Provided material
>> BEGIN
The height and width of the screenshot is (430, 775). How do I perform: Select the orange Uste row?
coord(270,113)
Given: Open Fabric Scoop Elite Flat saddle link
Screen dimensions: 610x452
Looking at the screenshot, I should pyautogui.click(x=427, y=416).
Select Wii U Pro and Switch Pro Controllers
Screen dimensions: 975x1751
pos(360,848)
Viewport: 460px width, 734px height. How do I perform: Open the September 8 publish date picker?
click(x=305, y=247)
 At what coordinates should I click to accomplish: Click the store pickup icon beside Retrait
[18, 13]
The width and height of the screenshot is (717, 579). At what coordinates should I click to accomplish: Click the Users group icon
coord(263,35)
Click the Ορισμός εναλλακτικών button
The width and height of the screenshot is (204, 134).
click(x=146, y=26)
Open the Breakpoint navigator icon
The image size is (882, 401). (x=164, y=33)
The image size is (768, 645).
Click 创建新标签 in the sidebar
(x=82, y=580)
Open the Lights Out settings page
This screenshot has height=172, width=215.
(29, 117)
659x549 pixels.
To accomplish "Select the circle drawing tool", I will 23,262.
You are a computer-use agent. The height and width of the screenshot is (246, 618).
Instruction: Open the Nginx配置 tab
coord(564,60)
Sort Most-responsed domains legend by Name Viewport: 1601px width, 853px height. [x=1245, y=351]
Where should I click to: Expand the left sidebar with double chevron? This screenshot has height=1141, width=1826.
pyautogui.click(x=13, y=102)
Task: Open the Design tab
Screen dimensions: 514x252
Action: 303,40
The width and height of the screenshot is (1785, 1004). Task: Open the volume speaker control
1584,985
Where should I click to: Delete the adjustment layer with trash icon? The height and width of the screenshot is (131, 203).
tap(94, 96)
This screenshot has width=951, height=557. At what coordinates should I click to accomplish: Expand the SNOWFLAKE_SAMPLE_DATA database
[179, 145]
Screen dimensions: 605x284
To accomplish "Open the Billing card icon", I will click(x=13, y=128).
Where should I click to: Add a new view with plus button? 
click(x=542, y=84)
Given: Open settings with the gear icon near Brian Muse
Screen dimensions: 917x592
>> END
Work instructions
Please put every one of the entries above into a numbered list, skipping any blank lines.

Worked solution
1. The height and width of the screenshot is (430, 775). How do I perform: Select the orange Uste row?
2. coord(270,113)
3. Given: Open Fabric Scoop Elite Flat saddle link
4. Screen dimensions: 610x452
5. Looking at the screenshot, I should pyautogui.click(x=427, y=416).
6. Select Wii U Pro and Switch Pro Controllers
7. Screen dimensions: 975x1751
8. pos(360,848)
9. Viewport: 460px width, 734px height. How do I perform: Open the September 8 publish date picker?
10. click(x=305, y=247)
11.  At what coordinates should I click to accomplish: Click the store pickup icon beside Retrait
12. [18, 13]
13. The width and height of the screenshot is (717, 579). At what coordinates should I click to accomplish: Click the Users group icon
14. coord(263,35)
15. Click the Ορισμός εναλλακτικών button
16. The width and height of the screenshot is (204, 134).
17. click(x=146, y=26)
18. Open the Breakpoint navigator icon
19. The image size is (882, 401). (x=164, y=33)
20. The image size is (768, 645).
21. Click 创建新标签 in the sidebar
22. (x=82, y=580)
23. Open the Lights Out settings page
24. This screenshot has height=172, width=215.
25. (29, 117)
26. 659x549 pixels.
27. To accomplish "Select the circle drawing tool", I will 23,262.
28. You are a computer-use agent. The height and width of the screenshot is (246, 618).
29. Instruction: Open the Nginx配置 tab
30. coord(564,60)
31. Sort Most-responsed domains legend by Name Viewport: 1601px width, 853px height. [x=1245, y=351]
32. Where should I click to: Expand the left sidebar with double chevron? This screenshot has height=1141, width=1826.
33. pyautogui.click(x=13, y=102)
34. Task: Open the Design tab
35. Screen dimensions: 514x252
36. Action: 303,40
37. The width and height of the screenshot is (1785, 1004). Task: Open the volume speaker control
38. 1584,985
39. Where should I click to: Delete the adjustment layer with trash icon? The height and width of the screenshot is (131, 203).
40. tap(94, 96)
41. This screenshot has width=951, height=557. At what coordinates should I click to accomplish: Expand the SNOWFLAKE_SAMPLE_DATA database
42. [179, 145]
43. Screen dimensions: 605x284
44. To accomplish "Open the Billing card icon", I will click(x=13, y=128).
45. Where should I click to: Add a new view with plus button? 
46. click(x=542, y=84)
47. Given: Open settings with the gear icon near Brian Muse
48. Screen dimensions: 917x592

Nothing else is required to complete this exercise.